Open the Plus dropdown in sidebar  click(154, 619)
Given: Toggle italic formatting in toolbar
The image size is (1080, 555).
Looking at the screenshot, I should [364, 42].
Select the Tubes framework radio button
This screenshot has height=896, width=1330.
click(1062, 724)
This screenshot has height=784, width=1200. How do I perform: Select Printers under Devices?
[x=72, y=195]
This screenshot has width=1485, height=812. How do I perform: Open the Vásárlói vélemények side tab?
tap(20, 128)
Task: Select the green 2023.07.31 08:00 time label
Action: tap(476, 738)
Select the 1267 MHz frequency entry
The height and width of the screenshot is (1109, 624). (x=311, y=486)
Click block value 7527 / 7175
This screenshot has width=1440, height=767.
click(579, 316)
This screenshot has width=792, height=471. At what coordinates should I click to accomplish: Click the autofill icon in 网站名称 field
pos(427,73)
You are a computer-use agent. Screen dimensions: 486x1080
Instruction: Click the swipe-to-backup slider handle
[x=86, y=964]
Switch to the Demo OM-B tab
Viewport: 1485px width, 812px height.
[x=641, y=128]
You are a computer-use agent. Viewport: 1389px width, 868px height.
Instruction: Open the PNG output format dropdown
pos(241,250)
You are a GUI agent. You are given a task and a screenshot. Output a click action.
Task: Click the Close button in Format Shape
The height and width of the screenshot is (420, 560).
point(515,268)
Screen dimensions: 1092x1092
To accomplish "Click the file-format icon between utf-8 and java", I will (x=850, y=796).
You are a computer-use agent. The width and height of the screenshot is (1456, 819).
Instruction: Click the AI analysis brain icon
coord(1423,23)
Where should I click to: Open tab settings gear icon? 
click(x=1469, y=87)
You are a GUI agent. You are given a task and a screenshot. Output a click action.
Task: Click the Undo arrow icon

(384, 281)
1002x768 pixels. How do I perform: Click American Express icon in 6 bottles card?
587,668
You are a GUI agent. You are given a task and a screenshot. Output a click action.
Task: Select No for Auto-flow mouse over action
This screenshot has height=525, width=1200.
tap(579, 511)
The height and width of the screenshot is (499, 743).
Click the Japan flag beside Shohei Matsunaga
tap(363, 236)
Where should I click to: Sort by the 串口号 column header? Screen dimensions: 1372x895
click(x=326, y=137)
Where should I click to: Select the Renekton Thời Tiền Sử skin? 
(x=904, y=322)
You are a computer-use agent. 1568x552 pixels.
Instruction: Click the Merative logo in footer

▬▬▬▬▬▬

■ Your task ■
Can you retype all of the lines above, character for character?

■ Reply to the task ■
Open the Plus dropdown in sidebar  click(154, 619)
Given: Toggle italic formatting in toolbar
The image size is (1080, 555).
Looking at the screenshot, I should [364, 42].
Select the Tubes framework radio button
This screenshot has height=896, width=1330.
click(1062, 724)
This screenshot has height=784, width=1200. How do I perform: Select Printers under Devices?
[x=72, y=195]
This screenshot has width=1485, height=812. How do I perform: Open the Vásárlói vélemények side tab?
tap(20, 128)
Task: Select the green 2023.07.31 08:00 time label
Action: tap(476, 738)
Select the 1267 MHz frequency entry
The height and width of the screenshot is (1109, 624). (x=311, y=486)
Click block value 7527 / 7175
This screenshot has width=1440, height=767.
click(579, 316)
This screenshot has width=792, height=471. At what coordinates should I click to accomplish: Click the autofill icon in 网站名称 field
pos(427,73)
You are a computer-use agent. Screen dimensions: 486x1080
Instruction: Click the swipe-to-backup slider handle
[x=86, y=964]
Switch to the Demo OM-B tab
Viewport: 1485px width, 812px height.
[x=641, y=128]
You are a computer-use agent. Viewport: 1389px width, 868px height.
Instruction: Open the PNG output format dropdown
pos(241,250)
You are a GUI agent. You are given a task and a screenshot. Output a click action.
Task: Click the Close button in Format Shape
The height and width of the screenshot is (420, 560).
point(515,268)
Screen dimensions: 1092x1092
To accomplish "Click the file-format icon between utf-8 and java", I will (x=850, y=796).
You are a computer-use agent. The width and height of the screenshot is (1456, 819).
Instruction: Click the AI analysis brain icon
coord(1423,23)
Where should I click to: Open tab settings gear icon? 
click(x=1469, y=87)
You are a GUI agent. You are given a task and a screenshot. Output a click action.
Task: Click the Undo arrow icon

(384, 281)
1002x768 pixels. How do I perform: Click American Express icon in 6 bottles card?
587,668
You are a GUI agent. You are given a task and a screenshot. Output a click action.
Task: Select No for Auto-flow mouse over action
This screenshot has height=525, width=1200.
tap(579, 511)
The height and width of the screenshot is (499, 743).
Click the Japan flag beside Shohei Matsunaga
tap(363, 236)
Where should I click to: Sort by the 串口号 column header? Screen dimensions: 1372x895
click(x=326, y=137)
Where should I click to: Select the Renekton Thời Tiền Sử skin? 
(x=904, y=322)
You are a computer-use agent. 1568x552 pixels.
Instruction: Click the Merative logo in footer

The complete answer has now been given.